If a line in the records below contains the word "agent", copy it out.

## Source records

───

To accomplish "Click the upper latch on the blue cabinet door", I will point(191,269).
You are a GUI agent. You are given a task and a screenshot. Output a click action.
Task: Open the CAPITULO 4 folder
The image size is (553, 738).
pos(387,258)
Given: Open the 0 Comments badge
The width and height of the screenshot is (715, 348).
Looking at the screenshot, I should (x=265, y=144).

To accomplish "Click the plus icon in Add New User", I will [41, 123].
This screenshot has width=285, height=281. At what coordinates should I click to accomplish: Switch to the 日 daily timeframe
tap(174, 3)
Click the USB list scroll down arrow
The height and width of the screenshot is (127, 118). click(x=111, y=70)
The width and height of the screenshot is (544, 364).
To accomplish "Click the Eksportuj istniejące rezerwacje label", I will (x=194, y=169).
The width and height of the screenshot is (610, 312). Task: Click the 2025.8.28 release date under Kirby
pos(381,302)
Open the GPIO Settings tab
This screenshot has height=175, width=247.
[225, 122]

───

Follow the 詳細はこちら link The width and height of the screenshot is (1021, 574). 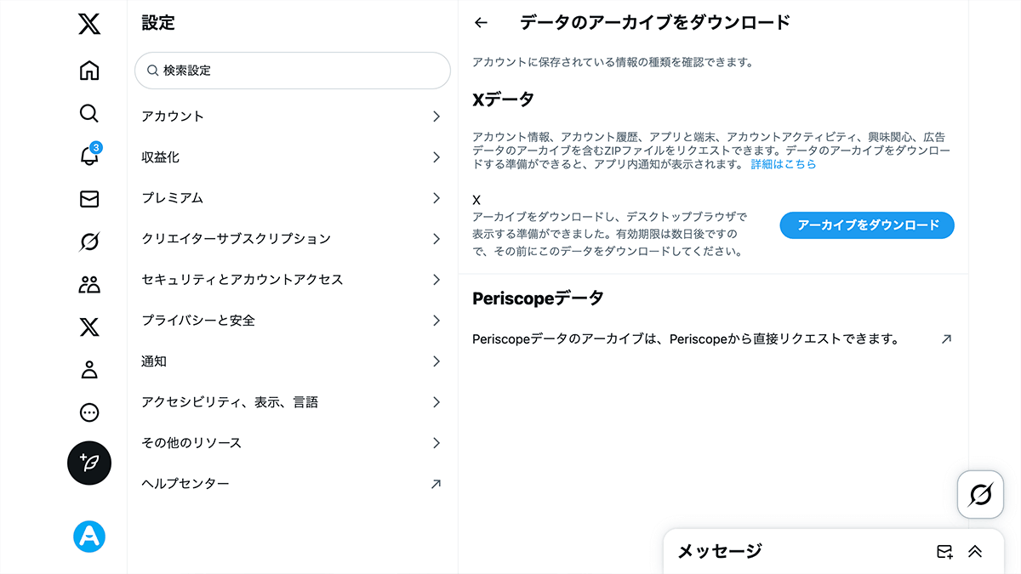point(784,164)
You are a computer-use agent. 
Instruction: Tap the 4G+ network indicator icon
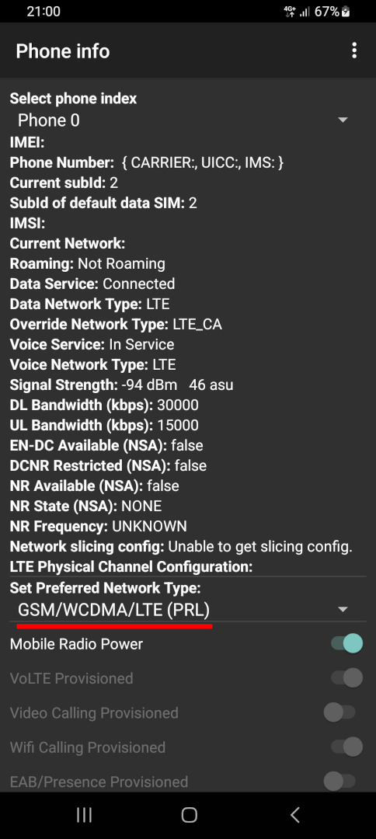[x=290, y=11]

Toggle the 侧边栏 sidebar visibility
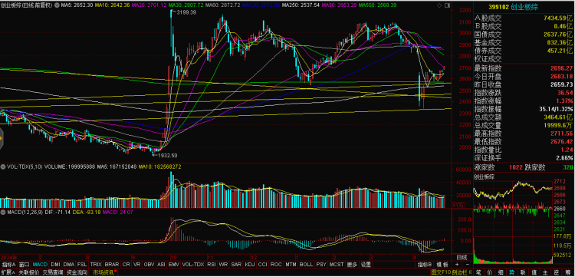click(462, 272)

───

## Exercise result
You are a GUI agent. You are given a task and a screenshot. Output a click action.
You are a computer-use agent. 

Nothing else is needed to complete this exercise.